Cayenne entrain de sauter, 2006, photographie de Richard Todd. ( tiré du Manifeste des espèces compagnes, p. 97)
Haraway affirme que cette condition d'esclavagisme de l'animal domestique n’a plus lieu d'être, puisque pour elle: si je possède mon chien, mon chien me possède. Son argumentation repose sur le fait que son comportement avec ses chiens est unique et spécifique à chacun et il en va de même pour eux. Haraway parle même d’affranchissement de la relation car « au propriétaire revient la difficile tâche d’apprendre à obéir à son chien avec honnêteté »[6] et de lui faire confiance à chacun de ses sauts.
« je suis sûre d'une chose : une fois que nous aurons fini d’osciller entre réductionnisme biologique et exceptionnalisme culturel, notre conception des humains autant que des animaux en sera bouleversée »[7]
En tant que « cynophile et simple amatrice » comme elle aime à nous le rappeler, Haraway explique comment l’agility et le dressage ont changé sa vision de la relation chien-humain et lui ont permis d’aboutir à une relation de respect mutuel, à une communication unique et spécifique avec chacun de ses compagnons. Elle conclut son manifeste avec l’histoire des chiens des montagnes des Pyrénées. Cette histoire est cruciale dans son argumentation puisqu’il évoque le lien qui nous unit à chaque espèce compagne et comment grâce à ce lien ces espèces ont pu subsister. Cela témoigne donc de l’importance des relations, car sans elles bien des espèces sur terre auraient disparu, nous y compris. Toute cette histoire s’achève avec la création de l’agility, où la réalisation d’un geste précis à un moment donné de l’histoire, dans le but de guider son chien à sauter une haie de soixante centimètres, se transforme en un acte formidable illustrant l’amour qui nous lie aux autres depuis des siècles.
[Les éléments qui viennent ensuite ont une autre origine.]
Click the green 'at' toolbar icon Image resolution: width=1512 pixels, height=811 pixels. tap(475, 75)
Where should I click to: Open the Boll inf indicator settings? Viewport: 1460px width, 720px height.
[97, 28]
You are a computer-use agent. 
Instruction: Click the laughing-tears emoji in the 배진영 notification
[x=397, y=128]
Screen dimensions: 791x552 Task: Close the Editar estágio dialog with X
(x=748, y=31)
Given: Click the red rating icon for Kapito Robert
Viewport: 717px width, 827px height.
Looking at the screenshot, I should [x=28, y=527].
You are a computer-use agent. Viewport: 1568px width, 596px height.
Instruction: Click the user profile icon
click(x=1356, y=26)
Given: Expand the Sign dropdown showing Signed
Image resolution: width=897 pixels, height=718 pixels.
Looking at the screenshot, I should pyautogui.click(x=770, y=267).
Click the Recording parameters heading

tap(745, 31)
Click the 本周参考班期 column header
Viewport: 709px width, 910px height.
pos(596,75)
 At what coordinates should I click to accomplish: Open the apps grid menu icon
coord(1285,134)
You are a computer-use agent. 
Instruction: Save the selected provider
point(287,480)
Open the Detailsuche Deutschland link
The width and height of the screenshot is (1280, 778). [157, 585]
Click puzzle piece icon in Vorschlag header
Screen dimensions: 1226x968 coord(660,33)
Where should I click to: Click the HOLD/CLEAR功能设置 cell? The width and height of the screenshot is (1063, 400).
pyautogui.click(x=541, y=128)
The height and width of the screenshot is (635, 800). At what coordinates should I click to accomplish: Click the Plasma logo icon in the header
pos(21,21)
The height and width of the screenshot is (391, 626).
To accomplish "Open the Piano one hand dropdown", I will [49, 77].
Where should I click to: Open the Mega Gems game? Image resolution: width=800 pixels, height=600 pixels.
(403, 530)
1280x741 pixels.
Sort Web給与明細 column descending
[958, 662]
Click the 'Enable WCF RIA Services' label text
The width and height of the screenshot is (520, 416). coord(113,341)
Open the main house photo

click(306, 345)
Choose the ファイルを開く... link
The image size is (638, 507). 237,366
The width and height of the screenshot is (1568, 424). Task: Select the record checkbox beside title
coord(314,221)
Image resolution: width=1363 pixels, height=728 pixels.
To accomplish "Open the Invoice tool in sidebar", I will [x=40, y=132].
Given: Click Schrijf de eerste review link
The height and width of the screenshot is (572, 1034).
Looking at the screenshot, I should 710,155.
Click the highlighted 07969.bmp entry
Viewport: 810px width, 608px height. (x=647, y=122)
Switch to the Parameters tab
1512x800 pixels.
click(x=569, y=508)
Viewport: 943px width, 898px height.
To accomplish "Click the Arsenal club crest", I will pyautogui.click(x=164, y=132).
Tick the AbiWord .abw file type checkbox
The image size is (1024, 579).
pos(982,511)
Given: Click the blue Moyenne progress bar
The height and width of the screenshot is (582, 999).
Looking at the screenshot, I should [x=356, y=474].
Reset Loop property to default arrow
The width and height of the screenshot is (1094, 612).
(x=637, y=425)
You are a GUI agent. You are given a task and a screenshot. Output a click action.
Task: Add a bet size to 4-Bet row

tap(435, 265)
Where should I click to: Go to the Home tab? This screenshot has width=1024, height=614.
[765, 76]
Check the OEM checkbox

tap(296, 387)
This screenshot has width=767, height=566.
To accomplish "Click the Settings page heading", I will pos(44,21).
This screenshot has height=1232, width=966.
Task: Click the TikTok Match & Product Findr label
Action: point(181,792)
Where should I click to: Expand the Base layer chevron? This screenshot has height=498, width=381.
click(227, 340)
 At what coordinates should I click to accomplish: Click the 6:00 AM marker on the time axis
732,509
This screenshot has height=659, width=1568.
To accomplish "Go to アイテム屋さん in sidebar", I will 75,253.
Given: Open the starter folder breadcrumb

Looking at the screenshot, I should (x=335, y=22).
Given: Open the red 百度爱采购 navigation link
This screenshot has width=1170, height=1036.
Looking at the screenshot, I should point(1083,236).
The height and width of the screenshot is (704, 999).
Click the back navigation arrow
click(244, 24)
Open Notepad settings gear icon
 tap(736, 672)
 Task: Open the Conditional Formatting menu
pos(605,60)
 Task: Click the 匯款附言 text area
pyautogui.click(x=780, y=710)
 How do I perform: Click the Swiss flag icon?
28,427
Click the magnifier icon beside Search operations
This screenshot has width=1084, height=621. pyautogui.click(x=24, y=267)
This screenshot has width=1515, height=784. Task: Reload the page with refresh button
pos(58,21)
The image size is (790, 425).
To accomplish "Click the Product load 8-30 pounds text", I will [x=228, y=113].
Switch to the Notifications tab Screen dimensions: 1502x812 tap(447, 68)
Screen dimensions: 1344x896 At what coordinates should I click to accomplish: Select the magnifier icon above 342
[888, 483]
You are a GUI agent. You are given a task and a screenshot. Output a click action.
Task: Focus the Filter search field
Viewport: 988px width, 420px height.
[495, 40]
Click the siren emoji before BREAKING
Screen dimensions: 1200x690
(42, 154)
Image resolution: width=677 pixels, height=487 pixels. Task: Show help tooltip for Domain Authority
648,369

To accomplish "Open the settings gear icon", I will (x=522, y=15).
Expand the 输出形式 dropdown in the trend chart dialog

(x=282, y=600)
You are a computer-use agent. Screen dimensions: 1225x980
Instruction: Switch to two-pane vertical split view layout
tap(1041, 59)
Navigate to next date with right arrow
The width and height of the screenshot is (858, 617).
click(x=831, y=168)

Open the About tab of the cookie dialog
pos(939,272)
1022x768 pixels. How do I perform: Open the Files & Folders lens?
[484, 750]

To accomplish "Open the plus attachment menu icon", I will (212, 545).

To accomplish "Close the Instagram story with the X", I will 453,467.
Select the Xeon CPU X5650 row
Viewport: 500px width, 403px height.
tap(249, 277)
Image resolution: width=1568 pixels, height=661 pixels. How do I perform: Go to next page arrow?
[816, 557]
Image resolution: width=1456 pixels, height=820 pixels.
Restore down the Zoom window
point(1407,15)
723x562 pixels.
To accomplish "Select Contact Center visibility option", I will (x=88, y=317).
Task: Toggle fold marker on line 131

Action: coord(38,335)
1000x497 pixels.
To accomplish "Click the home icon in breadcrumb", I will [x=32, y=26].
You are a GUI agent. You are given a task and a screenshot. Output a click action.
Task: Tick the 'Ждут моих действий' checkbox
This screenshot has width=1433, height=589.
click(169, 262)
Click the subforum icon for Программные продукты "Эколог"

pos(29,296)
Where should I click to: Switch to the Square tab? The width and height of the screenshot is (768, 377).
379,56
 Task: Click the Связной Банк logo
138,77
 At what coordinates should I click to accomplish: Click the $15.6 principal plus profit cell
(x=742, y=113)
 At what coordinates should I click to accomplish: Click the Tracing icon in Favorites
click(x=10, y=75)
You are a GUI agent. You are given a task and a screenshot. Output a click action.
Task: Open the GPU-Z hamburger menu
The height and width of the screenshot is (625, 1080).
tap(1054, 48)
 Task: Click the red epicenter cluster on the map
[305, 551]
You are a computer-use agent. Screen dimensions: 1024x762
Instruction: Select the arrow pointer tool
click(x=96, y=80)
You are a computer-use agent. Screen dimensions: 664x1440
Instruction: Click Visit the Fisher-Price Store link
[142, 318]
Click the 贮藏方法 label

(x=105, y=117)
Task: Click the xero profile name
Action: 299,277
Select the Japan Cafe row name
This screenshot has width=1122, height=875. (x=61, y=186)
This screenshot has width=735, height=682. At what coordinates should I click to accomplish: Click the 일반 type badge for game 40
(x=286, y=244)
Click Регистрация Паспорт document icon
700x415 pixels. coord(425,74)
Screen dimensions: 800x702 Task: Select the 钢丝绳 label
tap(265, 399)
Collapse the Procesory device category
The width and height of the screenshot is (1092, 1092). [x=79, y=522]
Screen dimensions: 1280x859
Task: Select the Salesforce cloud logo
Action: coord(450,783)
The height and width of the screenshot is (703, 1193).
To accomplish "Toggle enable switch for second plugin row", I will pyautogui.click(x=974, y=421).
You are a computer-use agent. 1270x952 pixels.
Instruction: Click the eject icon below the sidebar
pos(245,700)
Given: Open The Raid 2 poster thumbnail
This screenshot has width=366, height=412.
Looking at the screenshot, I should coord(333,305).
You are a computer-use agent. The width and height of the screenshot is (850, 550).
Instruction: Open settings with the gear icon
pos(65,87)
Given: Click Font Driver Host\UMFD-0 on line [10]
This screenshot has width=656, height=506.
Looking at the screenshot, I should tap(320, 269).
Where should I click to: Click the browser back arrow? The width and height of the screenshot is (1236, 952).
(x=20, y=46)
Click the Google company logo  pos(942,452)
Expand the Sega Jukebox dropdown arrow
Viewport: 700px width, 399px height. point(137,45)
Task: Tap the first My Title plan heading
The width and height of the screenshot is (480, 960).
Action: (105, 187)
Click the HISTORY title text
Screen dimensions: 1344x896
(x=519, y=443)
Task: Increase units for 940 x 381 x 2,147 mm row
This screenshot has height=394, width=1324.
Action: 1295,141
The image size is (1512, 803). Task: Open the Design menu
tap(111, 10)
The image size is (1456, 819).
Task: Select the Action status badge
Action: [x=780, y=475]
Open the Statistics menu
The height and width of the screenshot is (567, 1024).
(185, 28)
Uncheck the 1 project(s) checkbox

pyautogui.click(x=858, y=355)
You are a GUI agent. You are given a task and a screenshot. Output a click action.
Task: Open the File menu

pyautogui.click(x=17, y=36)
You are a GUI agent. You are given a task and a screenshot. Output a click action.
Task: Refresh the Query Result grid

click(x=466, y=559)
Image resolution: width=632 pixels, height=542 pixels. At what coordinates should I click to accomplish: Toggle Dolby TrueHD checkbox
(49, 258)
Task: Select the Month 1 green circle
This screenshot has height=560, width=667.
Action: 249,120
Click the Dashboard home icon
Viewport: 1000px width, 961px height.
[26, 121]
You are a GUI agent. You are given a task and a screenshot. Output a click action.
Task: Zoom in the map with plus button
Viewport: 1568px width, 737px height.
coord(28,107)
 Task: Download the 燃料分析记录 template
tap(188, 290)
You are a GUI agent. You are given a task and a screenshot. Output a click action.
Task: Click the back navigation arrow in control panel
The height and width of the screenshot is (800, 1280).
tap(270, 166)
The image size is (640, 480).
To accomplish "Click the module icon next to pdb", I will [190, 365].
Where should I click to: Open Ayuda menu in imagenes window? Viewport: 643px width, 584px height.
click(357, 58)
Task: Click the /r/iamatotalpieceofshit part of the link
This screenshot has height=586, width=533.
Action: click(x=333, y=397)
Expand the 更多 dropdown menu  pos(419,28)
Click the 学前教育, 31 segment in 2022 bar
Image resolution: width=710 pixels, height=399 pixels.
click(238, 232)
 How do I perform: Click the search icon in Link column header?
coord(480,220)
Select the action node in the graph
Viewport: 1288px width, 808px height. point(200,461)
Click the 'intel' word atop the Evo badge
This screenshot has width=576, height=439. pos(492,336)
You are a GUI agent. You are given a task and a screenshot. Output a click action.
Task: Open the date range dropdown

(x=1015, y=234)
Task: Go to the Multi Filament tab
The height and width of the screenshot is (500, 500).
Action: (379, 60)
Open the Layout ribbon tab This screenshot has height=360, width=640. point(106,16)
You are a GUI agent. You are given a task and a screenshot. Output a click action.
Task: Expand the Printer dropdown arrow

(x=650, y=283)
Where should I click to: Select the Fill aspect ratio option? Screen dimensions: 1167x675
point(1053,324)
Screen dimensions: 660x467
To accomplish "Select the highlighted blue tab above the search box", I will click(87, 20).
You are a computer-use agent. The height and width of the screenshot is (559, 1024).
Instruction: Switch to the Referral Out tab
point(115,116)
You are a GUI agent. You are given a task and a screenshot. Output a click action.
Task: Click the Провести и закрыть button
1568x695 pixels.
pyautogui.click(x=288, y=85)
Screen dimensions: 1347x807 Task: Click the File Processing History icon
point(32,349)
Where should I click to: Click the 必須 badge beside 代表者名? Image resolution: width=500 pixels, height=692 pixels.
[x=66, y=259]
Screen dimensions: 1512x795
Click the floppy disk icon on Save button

Son manifeste est une ode à l’amour qu’elle porte pour ses chiens et ses autres compagnons. Il s’agit d’une voix, d’un savoir situé, d’une perspective qui clame la volonté de s’allier à l’altérité dans un monde où la valeur de la communication est trop peu présente. Les photos et les récits narratifs qui parsèment son livre symbolisent son histoire : une famille multi-spécifique dans laquelle les animaux ne sont pas infantilisés.
Donna et Cayenne en plein entrainement, 2000, Photographe : Rusten Hogness. ( tiré du Manifeste des espèces compagnes, p. 43)
« Mais si tu m'apprivoises, nous aurons besoin l'un de l'autre. Tu seras pour moi unique au monde. Je serai pour toi unique au monde. »[8]
Le renard avait pourtant prévenu le Petit Prince, apprivoiser revient à devenir responsable de l’autre, à l’aimer, à le connaître, et ce, pour toujours. Voilà un renard qui a lu le
Manifeste des espèces compagnes !
[1] Haraway Donna, Allard Laurence, Gardey Delphine et Magnan Nathalie, Manifeste cyborg et autres essais : Sciences - Fictions - Féminismes, Paris, Editions Exils, 2007, 333 p.
[2] HARAWAY Donna, Le Manifeste des espèces compagnes, Climats, 2019, 158 p.
[3] HARAWAY Donna, « Savoirs situés », dans Manifeste cyborg et autres essais, Exils Éditeur, Paris, 2007
[4] Donna Haraway, op. cit., p. 85.
[5] Ibid., p. 100.
[6] Ibid., p. 92.
[7] Ibid., p. 62.
[8] Le Petit Prince, Antoine de Saint-Exupéry, 1943.